Michel Chammas, Researcher at the Digital Humanities Center at the University of Balamand, alongside Abdallah Makhoul (University of Franche-Comté) and Jacques Demerjian (Lebanese University), claimed the first prize at the HisFragIR20, a competition on Image Retrieval for Historical Handwritten Fragments, using a state-of-the-art system based on advanced machine learning techniques.
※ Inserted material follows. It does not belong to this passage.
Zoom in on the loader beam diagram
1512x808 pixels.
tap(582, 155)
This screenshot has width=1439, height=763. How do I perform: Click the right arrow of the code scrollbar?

Handwriting recognition methods are pivotal in deciphering historical documents and preserving cultural heritage. The International Conference on Frontiers in Handwriting Recognition (ICFHR), a world-leading scientific conference in the domain of pattern and handwriting recognition, held a competition on Image Retrieval for Historical Handwritten Fragments, HisFragIR20 during a virtual conference from April 5th till June 1st.
The competition tested a large-scale retrieval of historical document fragments based on writer recognition. Such work is an arduous analysis typically performed by trained humanists. To simulate fragments, random text patches were extracted from historical document images from diverse origins and genres. The goal was to find similar patches of the same page or manuscript.
Due to the fierce competition on the qualitatively and quantitatively fronts, only five teams were selected to submit their results.
The evaluation was done using a leave-one-image-out cross-validation approach. This means that every image of the test set was used as a query based on which the other test images were ranked. The overall evaluation used mean average precision (mAP) bilaterally:
- On a writer-level, i.e. the goal is to find fragments of the same writer.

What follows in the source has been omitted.